Under the hood, flupy is built on generators. That means its pipelines evaluate lazily and use a constant amount of memory no matter how much data are being processed. This allows flupy to tackle Petabyte scale data manipulation as easily as it operates on a small list.

API

import json
from flupy import flu

logs = open('logs.jl', 'r')

error_count = flu(logs).map(lambda x: json.loads(x)) \
                       .filter(lambda x: x['level'] == 'ERROR')
                       .count()

print(error_count)
# 14

CLI

The flupy library, and python runtime, are also accessible from flu command line utility:

$ cat logs.txt | flu "_.filter(lambda x: x.startswith('ERROR'))"

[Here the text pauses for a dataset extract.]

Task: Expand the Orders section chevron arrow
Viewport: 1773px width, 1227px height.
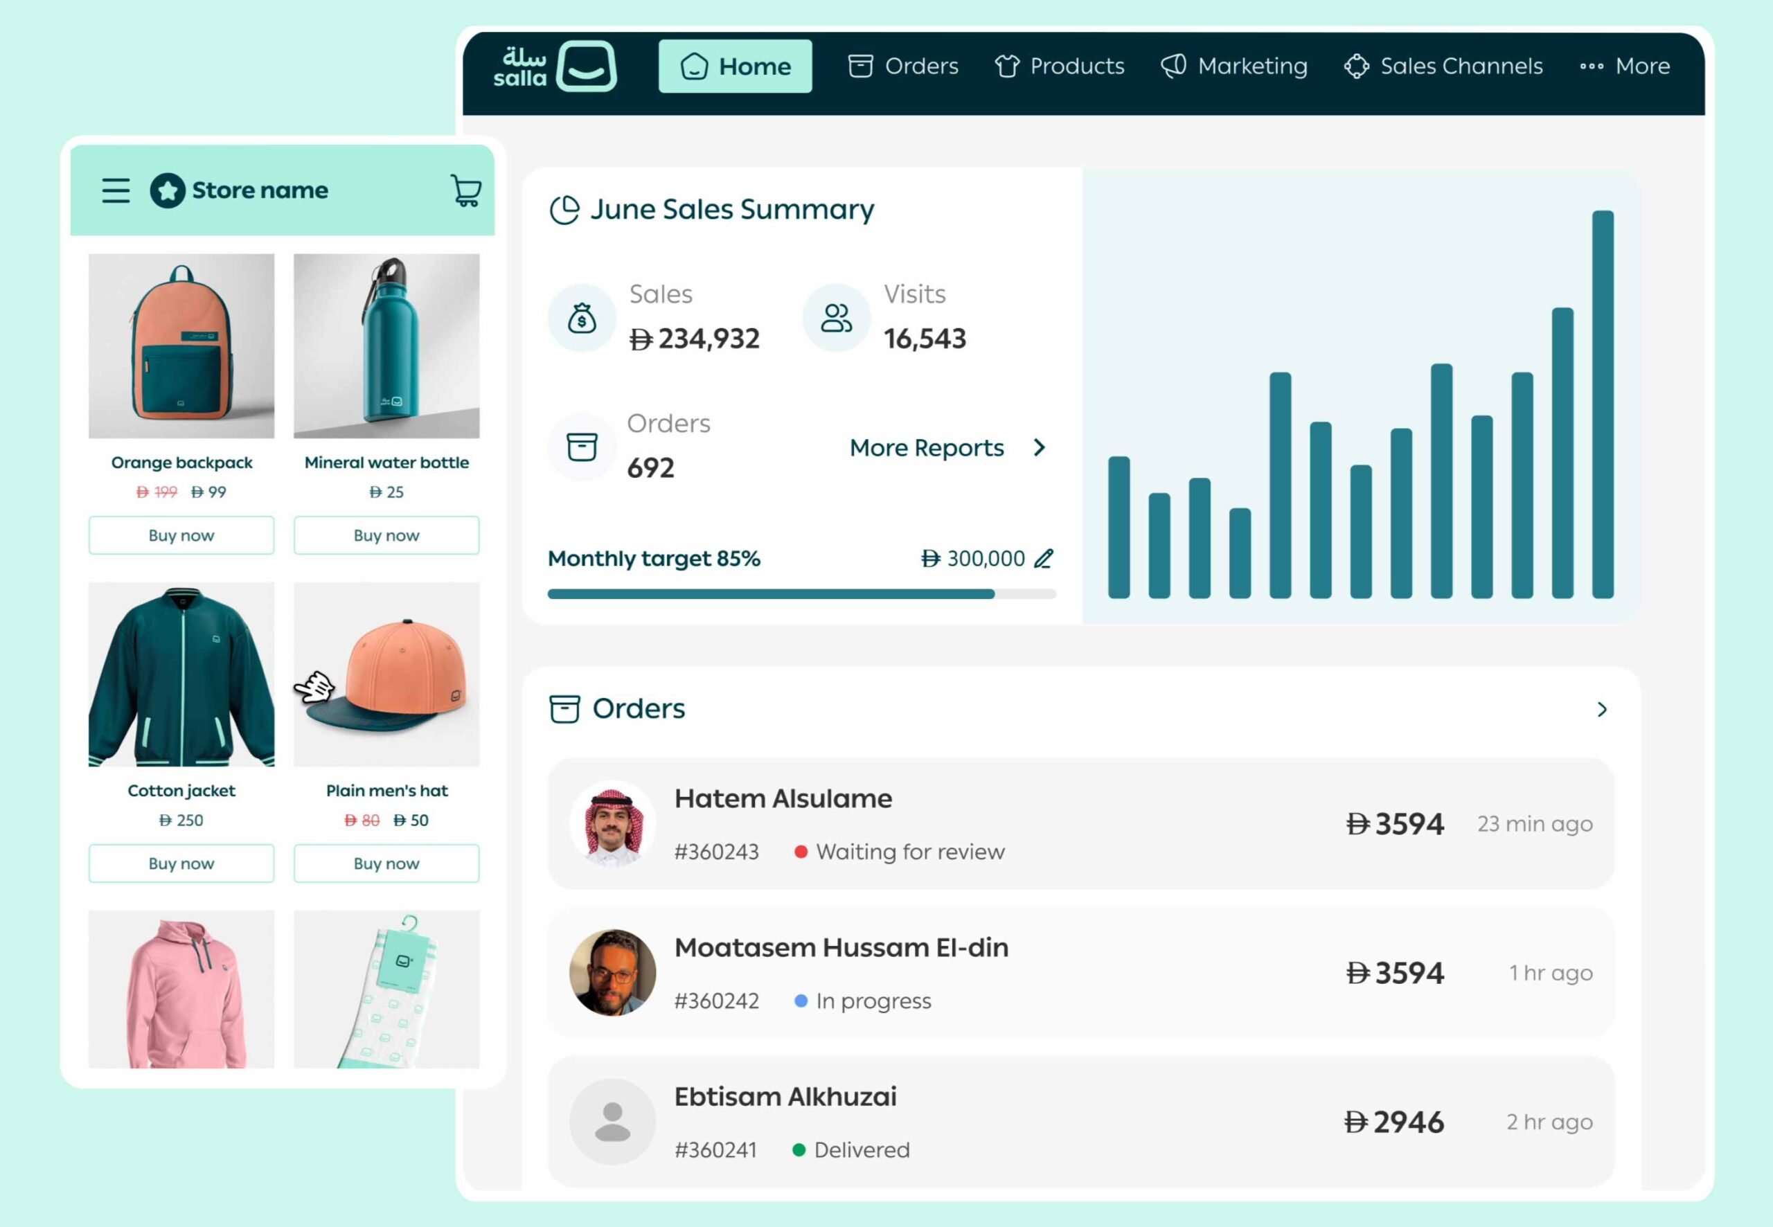Action: click(x=1602, y=710)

For more information about the flu command see command line.

Getting Started

Requirements

Python 3.6+

Installation

$ pip install flupy

Example

A real-world example: Which companies did our customers, who signed up after 2008, come from?:

from flupy import flu

customers = [
    {'name': 'Jane', 'signup_year': 2018, 'email': 'jane@ibm.com'},
    {'name': 'Fred', 'signup_year': 2011, 'email': 'fred@google.com'},
    {'name': 'Lisa', 'signup_year': 2014, 'email': 'jane@ibm.com'},
    {'name': 'Jack', 'signup_year': 2007, 'email': 'jane@apple.com'},
]

pipeline = flu(customers).filter(lambda x: x['signup_year'] > 2008) \
                         .map_item('email') \
                         .map(lambda x: x.partition('@')[2]) \
                         .group_by() \
                         .map(lambda x: (x[0], x[1].count())) \
                         .collect()

print(pipeline)
# [('google.com', 1), ('ibm.com', 2)]